Category: literary life

Bookcast 1:3

The latest installment of Powell’s Bookcast features Salman Rushdie, Patti Smith, Uzodinma Iweala, and local boy Marc Acito.



Writers Pick Their Favorite Books

The Guardian asked forty-three poets and writers (among whom: Chimamanda Ngozi-Adichie, John Banville, AS Byatt, Hilary Mantel, Chuck Palahniuk, Zadie Smith, Tariq Ali, and Helen Oyeyemi) to select their favorite books of 2005. A worthwhile read.



Cain and Abel in the Kitchen

Ron Charles’s review of Thomas Christopher Greene’s foodie novel I’ll Never Be Long Gone is written like a recipe, but it also contains a moral:

It’s galling that some authors, such as, say, Anita Shreve, must constantly defend themselves from the pejorative “romance” label no matter how well they write, while romantic fluff like this can pass itself off as “literary fiction.” It’s the same in the kitchen, of course: Women just cook, but men are chefs.

Check, please.



Department of Corrections

From the Observer:

Our interview with American literary sensation Benjamin Kunkel (Review, last week) was accompanied by a panel of quotes from US reviews, supplied by his publisher.
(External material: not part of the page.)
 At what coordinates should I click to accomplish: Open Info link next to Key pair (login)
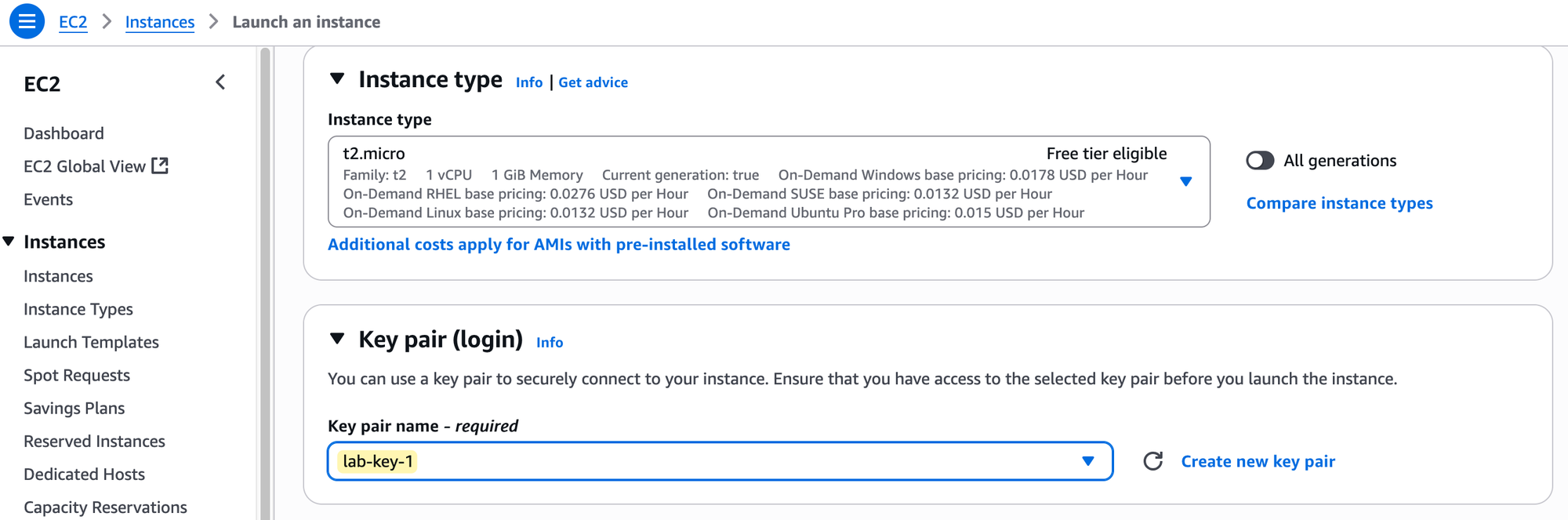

One, from Entertainment Weekly, read: ‘Kunkel has succeeded in crafting a voice of singular originality’ and omitted the next line ‘ – one you want to punch in the mouth.’

Ouch.




In Brief

  • The Seattle P.I.‘s John Marshall has put together a list of books for holiday giving.
  • Korash Huseyin, the editor of the Kashgar Literature Review, was sentenced by the Chinese government to three years’ imprisonment for writing a political fable.
  • Anne Marie O’Connor has a lengthy profile of Marjane Satrapi in the Los Angeles Times.
  • The Lit Saloon computes the ratio of fiction to non-fiction book reviews in the NYTBR, and finds it wanting.
  • Of Gabriel García Márquez’s new novel, Memories of My Melancholy Whores, Michiko Kakutani writes: “[It] is ballyhooed by its publishers as the first work of fiction by Gabriel García Márquez in 10 years. It turns out not to have been worth the wait.”
  • Syrian poet Adonis will visit Iran to give readings. He will travel with Venus Khoury-Ghata, his translator into French, and a fine poet in her own right.